O texto a seguir comenta os problemas da AGU, uma carreira bem remunerada, mas onde os resultados são decepcionantes. Parte da culpa é do processual da nossa justiça, que permite muitas possibilidade de recursos. Certamente, o processo de seleção também não ajuda, onde os concursos incentivam habilidades que talvez não sejam as melhores para o cargo.
AGU cresce, mas União tem perdas maiores
Folha de São Paulo - 7/12/2009
GUSTAVO PATU
DA SUCURSAL DE BRASÍLIA
"Servidor aposentado ou pensionista! O Supremo Tribunal Federal já decidiu: se você entrar na Justiça, irá receber entre R$ 11,7 mil e R$ 200 mil."

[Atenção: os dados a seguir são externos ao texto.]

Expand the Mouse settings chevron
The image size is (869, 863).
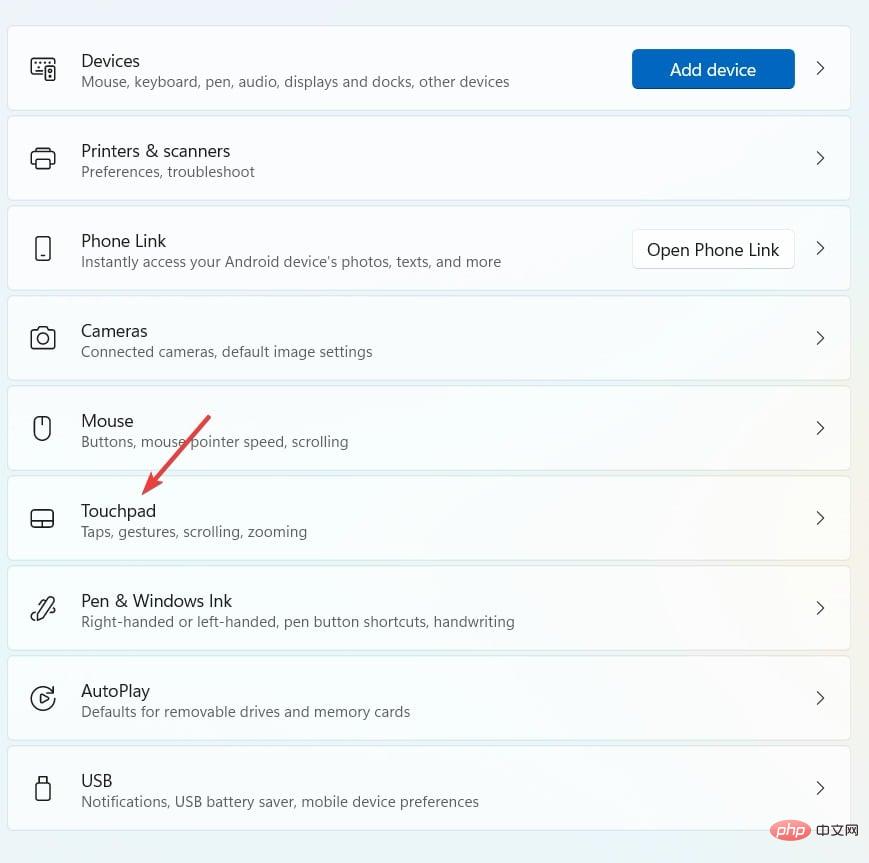[820, 428]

Ao lado de um cartão de boas festas, a mensagem é o destaque da página da Associação Nacional dos Servidores Públicos na internet, que conclama seus representados a tirarem proveito de uma vitória judicial que pode parecer inexplicável aos menos familiarizados com o cotidiano do serviço público.
Trata-se, simplificando o caso, de uma sentença do STF que abriu caminho para elevar o pagamento de uma série de gratificações aos funcionários inativos do Executivo. Em comum, todas essas gratificações foram criadas para premiar os funcionários mais produtivos -da ativa, presumivelmente.
Pela tese dos vencedores, a falta de critérios objetivos de avaliação do desempenho dos servidores mostrava que as gratificações eram reajustes salariais disfarçados. Logo, pelo princípio constitucional da paridade, deveriam valer também para os aposentados, ao menos nos percentuais mínimos pagos aos ativos.
Se a causa em particular é inusitada, derrotas judiciais do gênero, em especial envolvendo aposentados e funcionários públicos, tornaram-se uma despesa crescente para o governo federal e um próspero negócio para escritórios de advocacia, entidades sindicais e até investidores em renda fixa.
A despeito da multiplicação do quadro de pessoal e das verbas da AGU (Advocacia Geral da União), os gastos definidos por sentenças da Justiça mais que triplicaram na administração petista. Em 2002, foram R$ 2,2 bilhões, equivalentes a R$ 3,5 bilhões em valores atuais; neste ano, até o início do mês passado, o volume já chegava aos R$ 13 bilhões.
De nota de rodapé no Orçamento, os pagamentos de dívidas judiciais ultrapassaram em 2009 os benefícios do Bolsa Família, principal marca do governo Lula. A tendência de crescimento constante nos últimos anos (veja quadro nesta página) se manterá no próximo, para o qual estão reservados R$ 15,3 bilhões.
A quase totalidade do dinheiro é dividida em ações movidas por servidores públicos, ativos e inativos, e pela clientela do INSS. O peso das derrotas na Justiça passou a ter influência decisiva na evolução das despesas com previdência e pessoal, as maiores da União.
Em janeiro deste ano, mês de concentração dos pagamentos de sentenças, o gasto com o funcionalismo teve crescimento de 31% em relação a janeiro de 2008 -excluídas as vitórias judiciais dos servidores, o crescimento teria sido de 17%. Na Previdência Social, as despesas judiciais responderam por R$ 5,8 bilhões de um deficit de R$ 41,5 bilhões até outubro.
Os volumes crescentes alimentam comissões de advogados e departamentos jurídicos de sindicatos, que procuram servidores e aposentados para causas coletivas a partir de precedentes abertos pela Justiça -a decisão do STF relativa às gratificações por desempenho, por exemplo, é de 2007, mas ainda produz ações.
Expansão da AGU
Não é por falta de defensores que a União acumula cada vez mais gastos com as sentenças. Proporcionalmente, a AGU foi o órgão que mais cresceu no governo Lula, em grande parte devido à incorporação de procuradores antes espalhados pela administração federal. Houve ainda mais de 3.000 ingressos por concurso para a área jurídica, o que contribuiu para praticamente duplicar o quadro de advogados da União.
A carreira, da elite do Executivo, foi uma das mais beneficiadas pelos pacotes de reajustes salariais concedidos pelo governo. Sob Lula, o teto dos vencimentos de advogados e procuradores aumentou de R$ 7.500 para R$ 18,3 mil.
Em nota enviada à Folha, a AGU apresentou, como razões para o aumento das despesas com sentenças judiciais, a instituição dos juizados especiais em 2001 e o processo de "interiorização da Justiça", com a criação de novas varas federais.
"Tal fato tem aumentado sensivelmente a quantidade de novas ações judiciais, tendo em vista a demanda reprimida da sociedade em decorrência do difícil acesso à Justiça."
O órgão acrescenta que grande parte das ações decorre de políticas previdenciárias e de recursos humanos das décadas de 80 e 90, decorrentes, por exemplo, dos planos econômicos para combater a inflação.